Backhaus: Das ist schon sehr schwer. Ein Beispiel: In stark kirchlich geprägten Regionen gibt es meist sogenannte Kirchenmaler – das sind Maler, die eine Fachausbildung in Kirchenmalerei und Denkmalpflege haben und für kirchliche Bauvorhaben deshalb besonders gut geeignet sind. Hier in unserer Region gibt es diese Leute gar nicht. Oder nehmen Sie den Gerüstbau: Im Inneren einer Kirche ein Gerüst aufzubauen ist eine echte Herausforderung und unterscheidet sich deutlich von einem normalen Gebäude. Dafür braucht man Experten – und die sind nur schwer zu bekommen. Hinzu kommt ganz grundsätzlich das Problem, dass es in unserem Bistum nur wenige Baufirmen und Handwerker gibt und diese aufgrund der guten Konjunktur meist schon über mehrere Monate im Voraus mit Aufträgen ausgelastet sind.
„Ich bin fest davon überzeugt: Bauen ist Seelsorge!“
Frage: Trotz aller Herausforderungen: Was können die größeren und finanzstärkeren Bistümer in Sachen Kirchenbau vom kleinen Bistum Görlitz lernen?
Backhaus: Ich denke, die Kolleginnen und Kollegen, die in den kommenden Tagen bei uns zu Gast sind, werden sich ein gutes Bild davon machen können, wie wir hier auch mit wenig Geld gute architektonische Qualität abliefern. Wir haben bei unseren Bauprojekten zudem gute Erfahrungen damit gemacht, Bauunternehmen oder spezielle Fachleute so früh wie möglich in die Planungen einzubinden.
Frage: Zu guter Letzt: Welche Bedeutung hat Ihre Bau- und Sanierungstätigkeit eigentlich für die Gläubigen in der Diaspora?

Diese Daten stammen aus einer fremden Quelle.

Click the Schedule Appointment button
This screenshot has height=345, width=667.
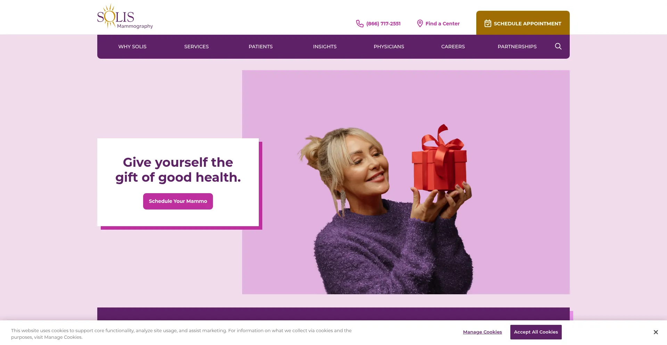[523, 23]
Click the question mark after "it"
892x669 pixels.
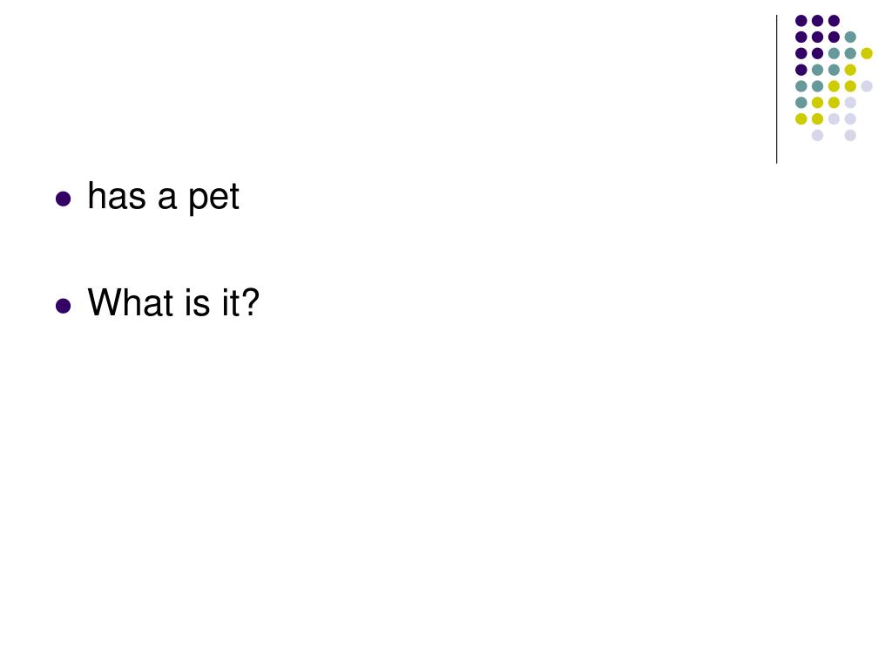pos(250,302)
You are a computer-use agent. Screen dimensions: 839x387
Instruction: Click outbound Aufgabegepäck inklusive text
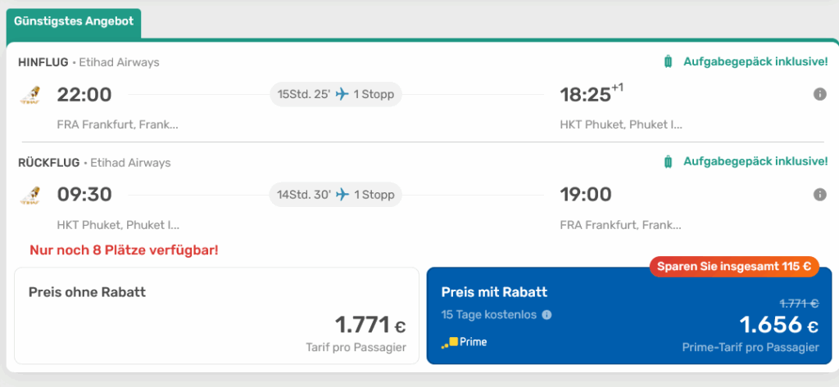point(755,62)
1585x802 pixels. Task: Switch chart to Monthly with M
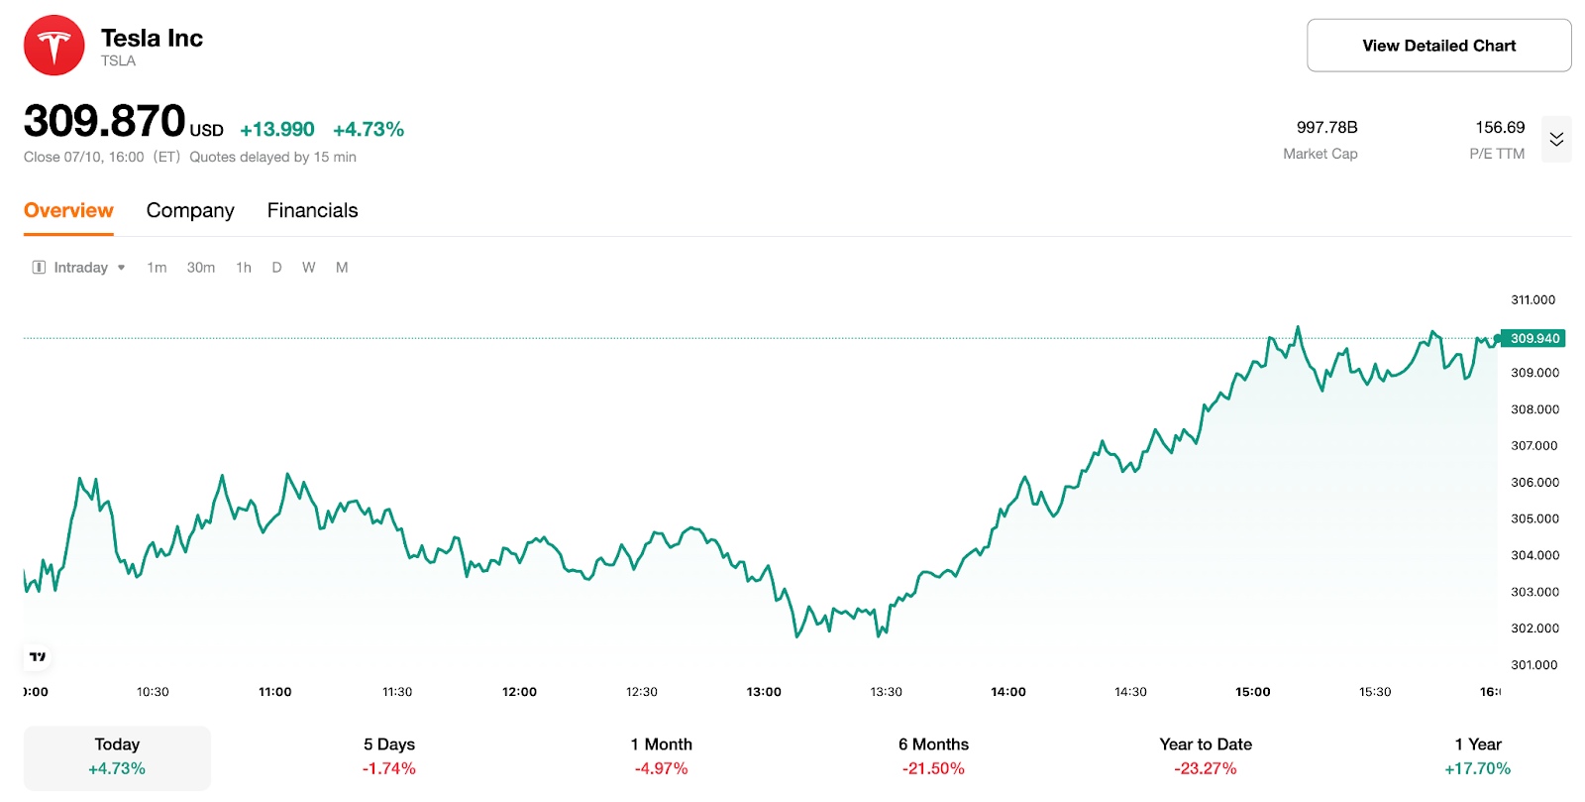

Backhaus: Ich bin fest davon überzeugt: Bauen ist Seelsorge! Gerade die Gläubigen, die der Kirche in der DDR unter schwierigsten Umständen die Treue hielten und damals in teils sanierungsbedürftigen, bescheidenen Kirchen ihre Gottesdienste feierten, haben einen Anspruch darauf, sich heute in gut renovierten Kirchenräumen zur Heiligen Messe zu versammeln. Und das möchten wir als kleine Bauabteilung den Diasporachristen durch unsere Arbeit gerne ermöglichen.